Source of authority: Common law torts are based on judicial decisions and legal principles that have evolved over time through court rulings. They are not defined by specific statutes or laws but rather by legal precedent and tradition.
Development: Common law torts have developed through case-by-case decisions, with courts establishing legal standards and principles for various types of wrongful conduct. These decisions build on previous rulings, shaping the body of common law torts.
Flexibility: Common law torts can adapt to changing circumstances and societal norms because they are not bound by the text of statutes. Courts can make interpretations and establish new legal standards based on the facts and circumstances of individual cases.
Elements: The elements of common law torts are typically outlined in judicial opinions and are based on legal principles like negligence, duty, breach of duty, causation, and damages. Each tort has its own set of elements that plaintiffs must prove to succeed in their claims.
Source of authority: Statutory torts are defined and governed by specific statutes or laws enacted by legislative bodies, such as federal, state, or local governments.
Development: Statutory torts are created through the legislative process, with lawmakers passing laws that explicitly define particular wrongful actions or behaviours and establish liability for them.
Clarity: Statutory torts tend to be precise and clear in their definitions because they are codified in written laws. This clarity helps individuals and legal professionals understand their legal obligations and potential liabilities.

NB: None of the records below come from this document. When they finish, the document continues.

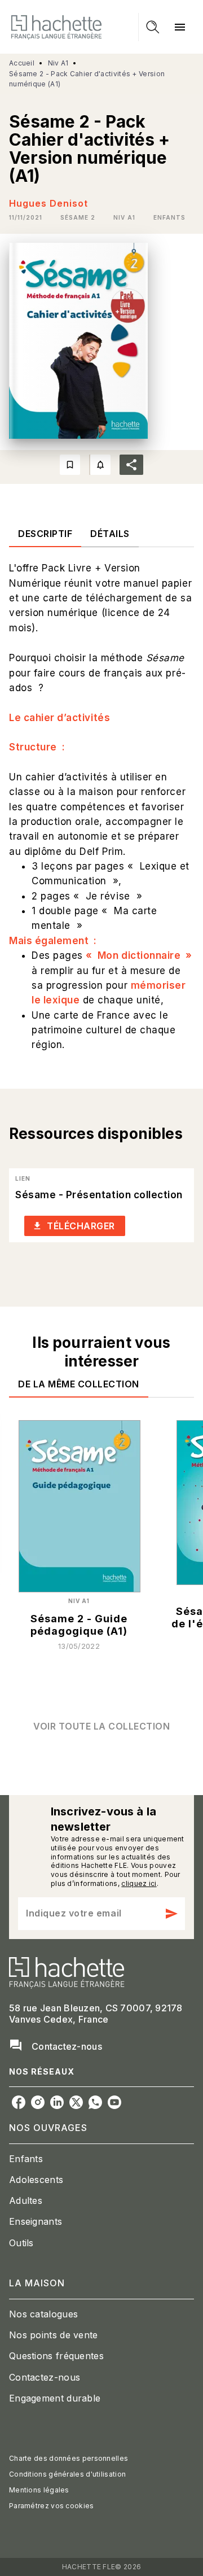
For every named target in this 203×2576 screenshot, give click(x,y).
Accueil (21, 63)
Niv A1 (58, 63)
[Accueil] (56, 27)
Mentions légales (39, 2490)
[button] (78, 217)
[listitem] (18, 2102)
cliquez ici (138, 1883)
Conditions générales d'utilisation (67, 2474)
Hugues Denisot (48, 203)
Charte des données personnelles (68, 2458)
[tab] (45, 533)
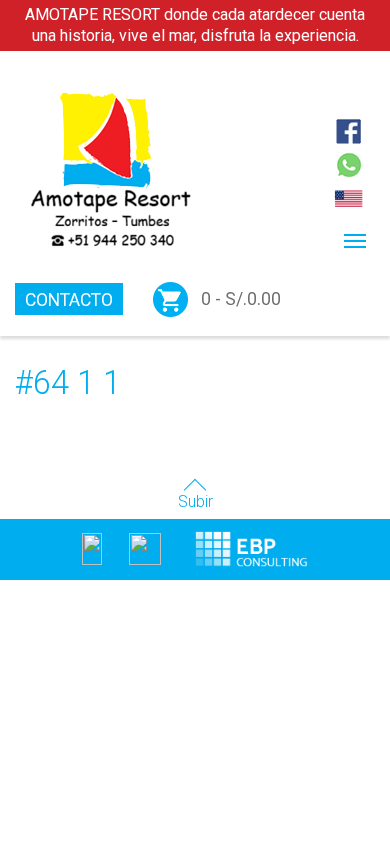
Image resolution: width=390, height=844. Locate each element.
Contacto (69, 300)
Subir (195, 501)
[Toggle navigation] (355, 241)
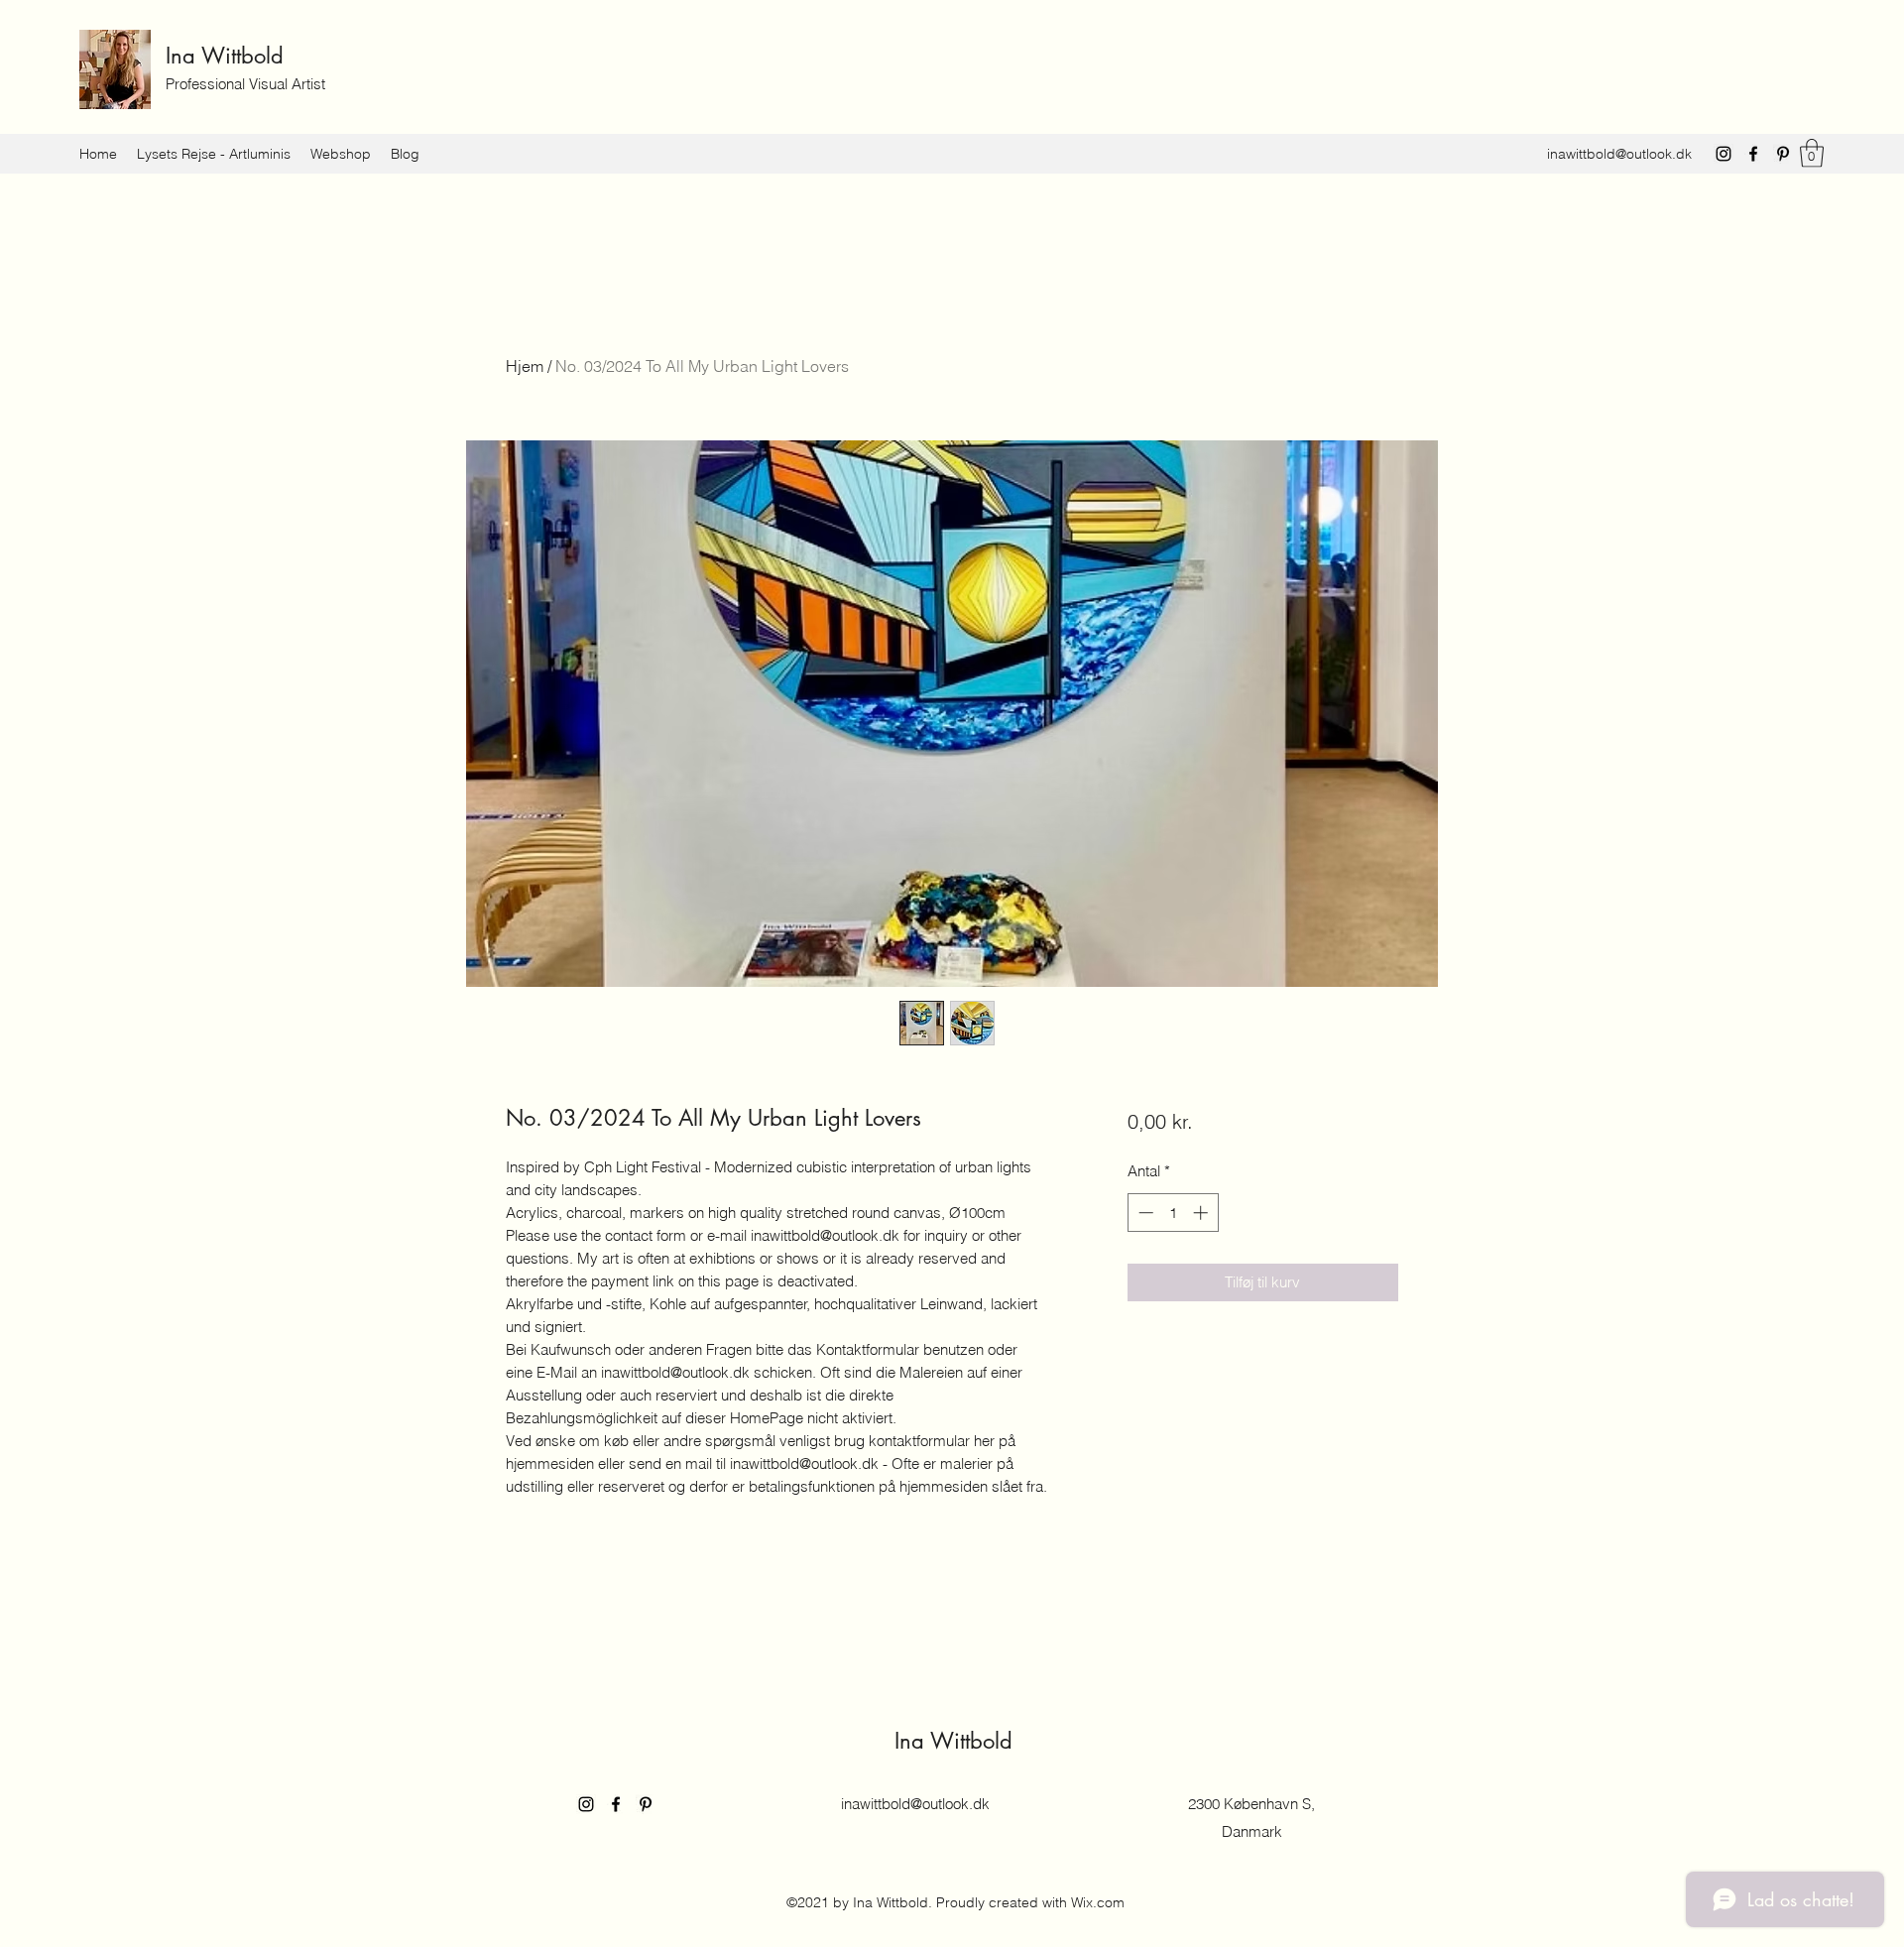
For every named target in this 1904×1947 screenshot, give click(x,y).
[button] (1812, 153)
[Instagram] (1723, 154)
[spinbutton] (1172, 1212)
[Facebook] (1753, 154)
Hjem (524, 366)
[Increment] (1202, 1212)
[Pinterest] (1783, 154)
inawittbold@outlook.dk (1619, 154)
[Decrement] (1143, 1212)
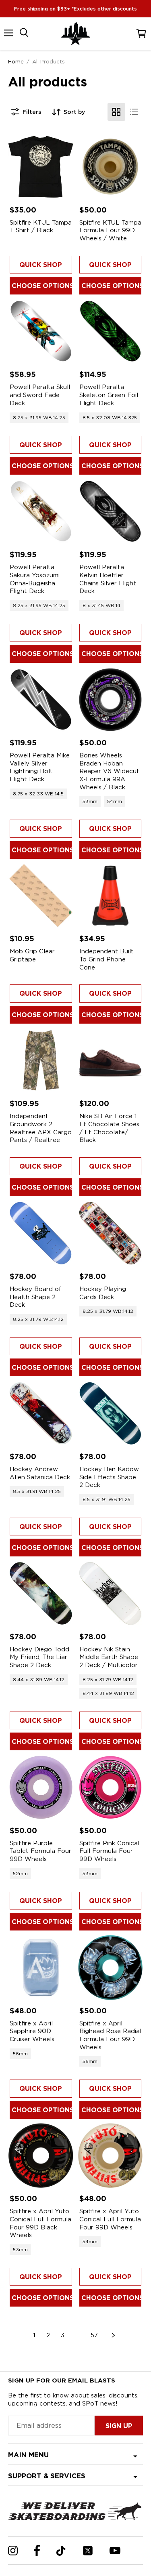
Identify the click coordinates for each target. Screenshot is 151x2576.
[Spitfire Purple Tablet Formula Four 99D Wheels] (41, 1787)
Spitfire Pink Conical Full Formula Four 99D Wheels (109, 1851)
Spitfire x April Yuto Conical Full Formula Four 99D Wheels (110, 2219)
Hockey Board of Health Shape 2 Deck (36, 1296)
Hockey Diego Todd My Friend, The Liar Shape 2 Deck (39, 1657)
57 (94, 2335)
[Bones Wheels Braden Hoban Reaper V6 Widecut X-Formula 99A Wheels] (110, 700)
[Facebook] (37, 2550)
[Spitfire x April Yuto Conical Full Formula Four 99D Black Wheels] (41, 2156)
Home (16, 61)
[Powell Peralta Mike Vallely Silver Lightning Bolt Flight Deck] (41, 700)
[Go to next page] (113, 2335)
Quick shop (40, 265)
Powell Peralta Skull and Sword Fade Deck (40, 394)
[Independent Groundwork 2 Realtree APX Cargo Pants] (41, 1060)
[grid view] (116, 112)
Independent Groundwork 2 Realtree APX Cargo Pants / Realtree (41, 1128)
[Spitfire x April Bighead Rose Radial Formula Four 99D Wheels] (110, 1967)
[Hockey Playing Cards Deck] (110, 1233)
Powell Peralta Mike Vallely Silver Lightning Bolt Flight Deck (40, 767)
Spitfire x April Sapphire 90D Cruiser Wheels (32, 2031)
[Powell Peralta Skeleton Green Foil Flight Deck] (110, 331)
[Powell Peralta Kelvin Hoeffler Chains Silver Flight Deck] (110, 512)
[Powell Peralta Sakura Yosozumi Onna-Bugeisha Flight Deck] (41, 512)
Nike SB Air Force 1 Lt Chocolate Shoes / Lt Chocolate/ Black (109, 1128)
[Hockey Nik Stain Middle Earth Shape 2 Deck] (110, 1593)
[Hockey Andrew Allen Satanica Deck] (41, 1413)
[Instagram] (13, 2550)
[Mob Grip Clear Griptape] (41, 896)
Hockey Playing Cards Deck (102, 1293)
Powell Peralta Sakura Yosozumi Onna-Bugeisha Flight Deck (35, 579)
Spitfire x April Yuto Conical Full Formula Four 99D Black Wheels (40, 2223)
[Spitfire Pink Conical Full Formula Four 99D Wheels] (110, 1787)
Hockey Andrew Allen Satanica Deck (40, 1473)
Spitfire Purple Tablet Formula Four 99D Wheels (40, 1851)
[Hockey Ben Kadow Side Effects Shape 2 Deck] (110, 1413)
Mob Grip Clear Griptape (32, 955)
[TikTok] (61, 2551)
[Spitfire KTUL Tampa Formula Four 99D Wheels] (110, 167)
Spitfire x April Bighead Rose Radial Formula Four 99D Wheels (110, 2035)
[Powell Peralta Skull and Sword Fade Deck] (41, 331)
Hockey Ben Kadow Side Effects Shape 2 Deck (109, 1477)
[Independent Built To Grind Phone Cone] (110, 896)
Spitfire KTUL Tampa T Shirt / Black (41, 226)
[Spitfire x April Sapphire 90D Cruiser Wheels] (41, 1967)
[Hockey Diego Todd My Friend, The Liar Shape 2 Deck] (41, 1593)
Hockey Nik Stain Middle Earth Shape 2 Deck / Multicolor (108, 1657)
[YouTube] (115, 2550)
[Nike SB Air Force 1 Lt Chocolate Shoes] (110, 1060)
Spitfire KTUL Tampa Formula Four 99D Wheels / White (110, 230)
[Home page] (76, 33)
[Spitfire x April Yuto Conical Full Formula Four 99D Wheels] (110, 2156)
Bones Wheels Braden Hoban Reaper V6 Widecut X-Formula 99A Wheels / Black (109, 771)
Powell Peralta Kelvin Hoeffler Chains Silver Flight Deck (107, 579)
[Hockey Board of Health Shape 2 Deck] (41, 1233)
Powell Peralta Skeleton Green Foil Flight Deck (108, 394)
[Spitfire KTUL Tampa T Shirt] (41, 167)
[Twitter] (87, 2550)
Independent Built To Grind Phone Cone (106, 959)
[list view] (134, 112)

Elements: Statutory tort statutes often specify the elements or requirements that must be met to establish liability, and they may outline the remedies available to plaintiffs who prevail in their claims.
In summary, common law torts are rooted in judicial decisions and legal principles that have developed over time, offering flexibility but sometimes leading to variations across jurisdictions. Statutory torts are explicitly defined by statutes or laws, providing clarity but requiring legislative action to create, modify, or repeal.